The most recent way of determining obesity is to calculate an individuals BMI (body mass index). This is a ratio of height and weight. Divide the weight in kilograms by the height in meters squared. BMI = wt. In kg/ht. In m2. You can find your BMI in the table in the appendix at the back of this pamphlet. Candidates for surgery are people whose BMI = 40 or higher, and those whose BMI = 35 or higher who have serious diseases related to obesity.


Being obese can seriously affect health and life span. It is associated with many medical conditions such as elevated cholesterol levels, elevated blood pressure and diabetes mellitus to name a few. Many seek to improve their self image. Our society's attitude about overweight individuals leads some to attempt weight reduction.

Several approaches to weight loss and control can be tried. Dietary change is the most commonly used weight loss strategy, being tried by 75-80% of people trying to lose weight. Short term success for these methods is common, but long term effectiveness and safety is less successful. Certain drugs have been tried. New ones are coming out all the time. The safety and effectiveness of these drugs is yet unclear. Weight loss can be achieved with exercise. Exercise will improve ones overall health as well as weight loss.

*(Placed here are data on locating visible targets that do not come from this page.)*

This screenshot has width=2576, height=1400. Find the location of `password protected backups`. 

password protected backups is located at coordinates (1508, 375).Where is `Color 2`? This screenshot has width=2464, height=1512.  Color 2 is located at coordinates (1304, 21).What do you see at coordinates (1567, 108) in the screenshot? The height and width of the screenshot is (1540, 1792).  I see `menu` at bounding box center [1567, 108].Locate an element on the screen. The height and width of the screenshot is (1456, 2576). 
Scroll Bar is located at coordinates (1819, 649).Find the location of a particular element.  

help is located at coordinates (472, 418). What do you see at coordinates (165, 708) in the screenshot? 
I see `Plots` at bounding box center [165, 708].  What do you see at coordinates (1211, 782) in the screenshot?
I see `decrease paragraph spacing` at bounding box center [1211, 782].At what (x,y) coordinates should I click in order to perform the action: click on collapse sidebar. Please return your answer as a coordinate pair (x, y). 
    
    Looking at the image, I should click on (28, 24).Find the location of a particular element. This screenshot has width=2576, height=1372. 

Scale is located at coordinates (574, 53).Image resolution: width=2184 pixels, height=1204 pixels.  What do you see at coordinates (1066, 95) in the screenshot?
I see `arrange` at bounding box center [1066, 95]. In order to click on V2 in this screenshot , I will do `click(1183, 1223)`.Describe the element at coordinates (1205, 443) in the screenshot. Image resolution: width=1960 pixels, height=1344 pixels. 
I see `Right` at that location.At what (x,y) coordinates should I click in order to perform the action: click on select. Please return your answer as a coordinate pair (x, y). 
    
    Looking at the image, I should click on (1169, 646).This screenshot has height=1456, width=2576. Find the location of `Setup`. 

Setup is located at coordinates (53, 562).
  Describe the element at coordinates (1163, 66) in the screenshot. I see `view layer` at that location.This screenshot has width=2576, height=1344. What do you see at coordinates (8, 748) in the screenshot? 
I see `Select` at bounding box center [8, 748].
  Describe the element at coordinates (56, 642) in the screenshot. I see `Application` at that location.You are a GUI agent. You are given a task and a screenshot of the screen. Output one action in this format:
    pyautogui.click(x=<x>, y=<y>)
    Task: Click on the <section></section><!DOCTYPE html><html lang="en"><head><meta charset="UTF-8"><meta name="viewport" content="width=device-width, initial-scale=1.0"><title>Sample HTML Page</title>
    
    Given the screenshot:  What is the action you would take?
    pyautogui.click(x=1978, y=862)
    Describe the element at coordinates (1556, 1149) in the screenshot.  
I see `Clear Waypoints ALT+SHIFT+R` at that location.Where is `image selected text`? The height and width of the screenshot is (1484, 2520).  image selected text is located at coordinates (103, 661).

A combination of dietary and exercise therapy, reinforced by behavior modification, will lead to the greatest success in maintaining and achieving short term weight loss and maintaining it in the long term. However, more than 1/3 of people drop out of weight loss programs and only 10% maintain weight loss after two years. Successful programs are those that can be adhered to long enough to reach the goal and maintain that goal. Morbid obesity is treated by surgery because of the proven ineffectiveness of the medical and dietary methods for people and a body mass index = 40 or more. The variations in weight that are caused by repeated attempts at conservative treatment (yo-yo dieting) can be damaging. It is important to remember that surgery for morbid obesity is not a "quick" fix. It will require behavior modification on your part. Surgery will get you started in that direction. Lack of patient compliance is one of the common reasons for failure of surgery.


We have two surgeons who perform these surgeries.

Dr. McBride


Dr. Cori McBride joined The Nebraska Medical Center in 2002. She comes from Richmond, Virginia where she performed obesity surgeries.


Dr. Oleynikov


Dr. Dmitry Oleynikov joined The Nebraska Medical Center in 2001. He currently performs Lap Band Bariatric Procedures. He can see patients at both the UNMC Physicians West location at 144th and Center as well as at the main UNMC Physicians surgery clinic on 45th and Emile.